Considering the broad application of anti-PD-1 agents in solid tumors and hematologic malignancies such as melanoma, lung cancer, and classical Hodgkin's lymphoma, the management of gastrointestinal AEs is an important factor that cannot be ignored, especially considering that these PD-1 inhibitors are associated with a high incidence of treatment-related grades 3 and 4 AEs. Medical staff and patients should be fully aware of the gastrointestinal AEs associated with PD-1 inhibitors and report any symptoms in a timely and accurate manner, especially since irAEs usually begin with minimal symptoms. Close monitoring and prompt treatment of early symptoms can effectively reduce the risk of life-threatening complications such as intestinal perforation. If the diagnosis is unclear or if the patient has chronic grade 2 AEs, a colonoscopy along with a biopsy should be considered. Systemic corticosteroids are an effective treatment for gastrointestinal AEs in most patients. Loperamide has also been shown to be helpful in relieving diarrhea. If symptoms worsen, patients should report these changes in a timely manner. In the case of grades 3/4 AEs, systemic corticosteroids are required. In addition, if grade 2 AEs persist, the application of systemic corticosteroids should be strongly considered. Oral steroids such as prednisone at a dose of 1 to 2 mg/kg per day can help alleviate AEs. However, for patients who require hospitalization, regardless of the presence of an important complication, intravenous methylprednisolone for 1 to 2 days should first be tried, followed by an oral taper of prednisone. If steroid treatment improves symptoms, steroids should be used continuously until grade 0 or 1 toxicity is reached and for at least 30 days to achieve full tapering. In the case of steroid resistance, infliximab (5 mg/kg once every 2 weeks) can be used after 72 hours, but should not be used in patients with intestinal perforation or sepsis.[ Treatment with infliximab can significantly improve gastrointestinal AEs, sometimes within 24 hours.[ However, if the AEs are too severe and are not responding to symptom-alleviating medication, it is necessary to stop PD-1 inhibitor treatment.

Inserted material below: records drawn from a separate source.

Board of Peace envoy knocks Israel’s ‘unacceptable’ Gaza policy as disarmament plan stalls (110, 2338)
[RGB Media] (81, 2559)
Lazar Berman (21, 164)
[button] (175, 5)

Our meta-analysis has some limitations. First, the number of published clinical trials of PD-1 inhibitors is not sufficient to fully assess the incidence and risk of gastrointestinal AEs. Second, different doses and frequencies of PD-1 inhibitor administration were used in the clinical trials. The baseline characteristics of the patients were also different, which may increase the clinical heterogeneity of the trial and make interpretation of the meta-analysis more difficult. We have tried to overcome this heterogeneity by using subgroup analyses. However, the heterogeneity of pooled RR was not significant for all-grade diarrhea. Finally, our analysis was performed at the study level rather than the level of the individual patient, meaning that the potential variables at the patient level were not included in the analysis.

Conclusion

Our meta-analysis has demonstrated that PD-1 inhibitors dramatically increase the risk of colitis in cancer patients compared with chemotherapy or everolimus treatment. The risk of all-grade diarrhea is higher in patients treated with a nivolumab/ipilimumab combination compared with ipilimumab monotherapy. Moreover, compared with ipilimumab, PD-1 inhibitor treatment results in a significantly lower risk of gastrointestinal AEs. These data can help clinicians more effectively assess gastrointestinal toxicity of PD-1 inhibitors and make data-driven decisions.